Only two very recently published studies have dealt with the association of VTE and acute leukaemia: in an observational cohort study of 379 acute leukaemia patients, 3.4% had VTE as a presenting manifestation and further 3.2% developed VTE within 6 months after diagnosis of leukaemia (de Stefano et al, 2005). Patients with ALL receiving L-asparaginase were at particularly high risk. A retrospective Austrian study looked at the incidence of VTE in close temporal relationship to the onset of acute leukaemia in 719 patients and found a VTE rate of 2.1% with equal risk in AML and ALL (Ziegler et al, 2005). Both studies found a high rate of VTE at first presentation in patients with PML, an AML subtype that is frequently associated with either bleeding or thrombosis (Dally et al, 2005).

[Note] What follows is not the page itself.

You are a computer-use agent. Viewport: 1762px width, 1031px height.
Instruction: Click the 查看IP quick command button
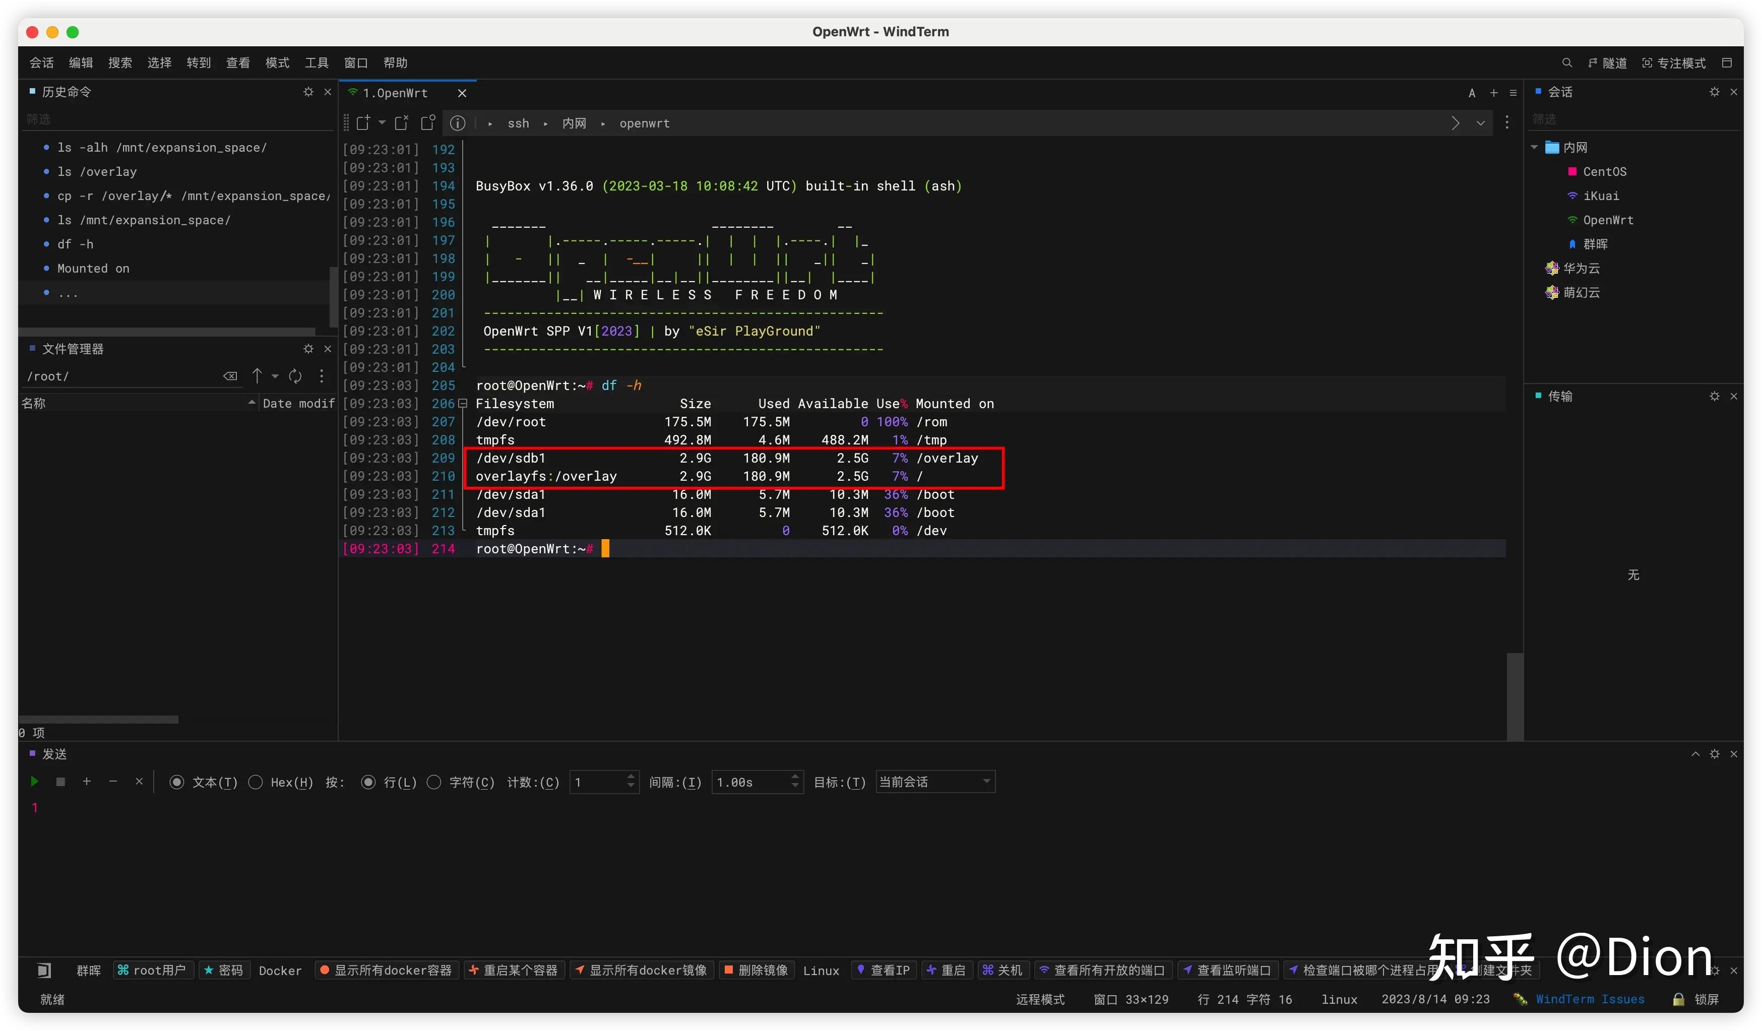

In contrast to these findings, none of our patients with this AML subtype had VTE on diagnosis of leukaemia. However, three of seven patients with PML (42%) in our cohort developed VTE later during the course, when leukaemia was no longer present, rather a coincidental finding than a true association. Surprisingly, only 3.2% of patients in our cohort had PML, a lower than expected number.

In comparison to both previous studies, we observed a higher overall rate of VTE. This may be partially due to the longer observation period in our retrospective study. Ziegler et al investigated acute leukaemia associated VTE in close temporal relationship with diagnosis of the leukaemia only and de Stefano et al reported an observation period of 6 months after disease onset. However, since half of the VTE occurring in our patient cohort were associated with the use of central venous catheters, this complication is most likely responsible for the substantially higher VTE rate observed in our analysis. Our reported rate of non-central venous catheter-associated thrombosis of 6.2% is comparable to the VTE rate observed by de Stefano et al, although we failed to find a statistically significant difference between AML and ALL.

A high rate of central venous catheter-associated thrombosis of 12–15% in patients with haematological malignancies including acute leukaemia has been reported in two previous studies from Italy, and these numbers are similar to those reported from non-thrombocytopenic patients with central venous catheter-associated thrombosis (Cortelezzi et al, 2003, 2005). Since the authors counted superficial thrombophlebitis as a venous thromboembolic event and not all our patients had a central venous catheter inserted, no direct comparison of the central venous catheter-associated thrombosis rates observed in the studies by Cortelezzi et al with our data is possible. However, these findings are supporting evidence that central venous catheter-associated thrombosis is responsible for a considerable number of thromboses in patients with acute leukaemia.

We conclude that VTE are frequent in patients with acute leukaemia; thus, prophylactic measures even in thrombocytopenic patients need to be established, particularly in patients with central venous catheters.